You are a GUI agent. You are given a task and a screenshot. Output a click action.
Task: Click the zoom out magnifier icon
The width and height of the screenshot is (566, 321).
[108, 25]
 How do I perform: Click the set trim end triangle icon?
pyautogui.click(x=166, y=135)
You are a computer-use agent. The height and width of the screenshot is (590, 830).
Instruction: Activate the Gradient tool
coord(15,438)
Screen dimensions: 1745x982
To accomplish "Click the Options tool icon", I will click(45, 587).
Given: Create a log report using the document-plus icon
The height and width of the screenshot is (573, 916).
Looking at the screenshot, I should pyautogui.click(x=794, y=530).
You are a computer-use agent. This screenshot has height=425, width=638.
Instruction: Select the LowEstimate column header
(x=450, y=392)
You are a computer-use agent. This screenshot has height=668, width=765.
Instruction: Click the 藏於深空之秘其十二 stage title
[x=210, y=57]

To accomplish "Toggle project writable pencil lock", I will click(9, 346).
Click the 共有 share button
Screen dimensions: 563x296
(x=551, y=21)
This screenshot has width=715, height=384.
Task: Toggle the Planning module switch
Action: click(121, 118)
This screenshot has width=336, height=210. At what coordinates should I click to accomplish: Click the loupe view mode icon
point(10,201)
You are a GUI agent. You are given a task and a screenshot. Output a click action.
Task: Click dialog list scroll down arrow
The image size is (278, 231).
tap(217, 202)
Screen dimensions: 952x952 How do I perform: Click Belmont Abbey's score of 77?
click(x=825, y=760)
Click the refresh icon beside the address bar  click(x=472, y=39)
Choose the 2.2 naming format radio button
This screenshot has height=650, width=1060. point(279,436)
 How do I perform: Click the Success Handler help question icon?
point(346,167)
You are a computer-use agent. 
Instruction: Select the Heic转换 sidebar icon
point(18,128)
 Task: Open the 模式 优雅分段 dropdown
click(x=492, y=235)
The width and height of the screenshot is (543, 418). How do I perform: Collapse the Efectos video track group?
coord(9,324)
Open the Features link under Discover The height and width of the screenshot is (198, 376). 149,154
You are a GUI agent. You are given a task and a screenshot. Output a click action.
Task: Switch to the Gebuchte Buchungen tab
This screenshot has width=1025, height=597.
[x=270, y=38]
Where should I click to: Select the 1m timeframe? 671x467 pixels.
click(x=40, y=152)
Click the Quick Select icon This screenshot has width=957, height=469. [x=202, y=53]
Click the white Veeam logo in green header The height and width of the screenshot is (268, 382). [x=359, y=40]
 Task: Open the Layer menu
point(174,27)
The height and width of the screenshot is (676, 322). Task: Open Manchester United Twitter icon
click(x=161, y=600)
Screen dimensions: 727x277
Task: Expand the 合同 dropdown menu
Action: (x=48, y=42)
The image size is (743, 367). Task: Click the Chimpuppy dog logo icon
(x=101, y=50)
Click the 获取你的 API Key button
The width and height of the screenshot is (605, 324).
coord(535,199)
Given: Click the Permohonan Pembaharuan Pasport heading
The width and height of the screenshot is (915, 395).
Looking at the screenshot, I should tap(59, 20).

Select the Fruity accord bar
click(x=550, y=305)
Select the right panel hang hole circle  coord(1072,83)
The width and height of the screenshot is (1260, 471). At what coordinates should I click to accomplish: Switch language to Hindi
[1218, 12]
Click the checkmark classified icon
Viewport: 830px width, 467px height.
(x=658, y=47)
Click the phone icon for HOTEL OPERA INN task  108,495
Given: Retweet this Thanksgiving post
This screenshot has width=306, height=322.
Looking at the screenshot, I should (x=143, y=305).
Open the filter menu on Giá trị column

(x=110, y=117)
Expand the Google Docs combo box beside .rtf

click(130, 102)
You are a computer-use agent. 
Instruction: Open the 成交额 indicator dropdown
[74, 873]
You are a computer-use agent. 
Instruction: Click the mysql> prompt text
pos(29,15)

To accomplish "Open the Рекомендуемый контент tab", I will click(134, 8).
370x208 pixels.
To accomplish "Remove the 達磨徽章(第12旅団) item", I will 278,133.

--------------------

- Problem requirements: Repeat every record above precisely.

- Answer to this task:
You are a GUI agent. You are given a task and a screenshot. Output a click action.
Task: Click the zoom out magnifier icon
The width and height of the screenshot is (566, 321).
[108, 25]
 How do I perform: Click the set trim end triangle icon?
pyautogui.click(x=166, y=135)
You are a computer-use agent. The height and width of the screenshot is (590, 830).
Instruction: Activate the Gradient tool
coord(15,438)
Screen dimensions: 1745x982
To accomplish "Click the Options tool icon", I will click(45, 587).
Given: Create a log report using the document-plus icon
The height and width of the screenshot is (573, 916).
Looking at the screenshot, I should pyautogui.click(x=794, y=530).
You are a computer-use agent. This screenshot has height=425, width=638.
Instruction: Select the LowEstimate column header
(x=450, y=392)
You are a computer-use agent. This screenshot has height=668, width=765.
Instruction: Click the 藏於深空之秘其十二 stage title
[x=210, y=57]

To accomplish "Toggle project writable pencil lock", I will click(9, 346).
Click the 共有 share button
Screen dimensions: 563x296
(x=551, y=21)
This screenshot has width=715, height=384.
Task: Toggle the Planning module switch
Action: click(121, 118)
This screenshot has width=336, height=210. At what coordinates should I click to accomplish: Click the loupe view mode icon
point(10,201)
You are a GUI agent. You are given a task and a screenshot. Output a click action.
Task: Click dialog list scroll down arrow
The image size is (278, 231).
tap(217, 202)
Screen dimensions: 952x952 How do I perform: Click Belmont Abbey's score of 77?
click(x=825, y=760)
Click the refresh icon beside the address bar  click(x=472, y=39)
Choose the 2.2 naming format radio button
This screenshot has height=650, width=1060. point(279,436)
 How do I perform: Click the Success Handler help question icon?
point(346,167)
You are a computer-use agent. 
Instruction: Select the Heic转换 sidebar icon
point(18,128)
 Task: Open the 模式 优雅分段 dropdown
click(x=492, y=235)
The width and height of the screenshot is (543, 418). How do I perform: Collapse the Efectos video track group?
coord(9,324)
Open the Features link under Discover The height and width of the screenshot is (198, 376). 149,154
You are a GUI agent. You are given a task and a screenshot. Output a click action.
Task: Switch to the Gebuchte Buchungen tab
This screenshot has width=1025, height=597.
[x=270, y=38]
Where should I click to: Select the 1m timeframe? 671x467 pixels.
click(x=40, y=152)
Click the Quick Select icon This screenshot has width=957, height=469. [x=202, y=53]
Click the white Veeam logo in green header The height and width of the screenshot is (268, 382). [x=359, y=40]
 Task: Open the Layer menu
point(174,27)
The height and width of the screenshot is (676, 322). Task: Open Manchester United Twitter icon
click(x=161, y=600)
Screen dimensions: 727x277
Task: Expand the 合同 dropdown menu
Action: (x=48, y=42)
The image size is (743, 367). Task: Click the Chimpuppy dog logo icon
(x=101, y=50)
Click the 获取你的 API Key button
The width and height of the screenshot is (605, 324).
coord(535,199)
Given: Click the Permohonan Pembaharuan Pasport heading
The width and height of the screenshot is (915, 395).
Looking at the screenshot, I should tap(59, 20).

Select the Fruity accord bar
click(x=550, y=305)
Select the right panel hang hole circle  coord(1072,83)
The width and height of the screenshot is (1260, 471). At what coordinates should I click to accomplish: Switch language to Hindi
[1218, 12]
Click the checkmark classified icon
Viewport: 830px width, 467px height.
(x=658, y=47)
Click the phone icon for HOTEL OPERA INN task  108,495
Given: Retweet this Thanksgiving post
This screenshot has width=306, height=322.
Looking at the screenshot, I should (x=143, y=305).
Open the filter menu on Giá trị column

(x=110, y=117)
Expand the Google Docs combo box beside .rtf

click(130, 102)
You are a computer-use agent. 
Instruction: Open the 成交额 indicator dropdown
[74, 873]
You are a computer-use agent. 
Instruction: Click the mysql> prompt text
pos(29,15)

To accomplish "Open the Рекомендуемый контент tab", I will click(134, 8).
370x208 pixels.
To accomplish "Remove the 達磨徽章(第12旅団) item", I will 278,133.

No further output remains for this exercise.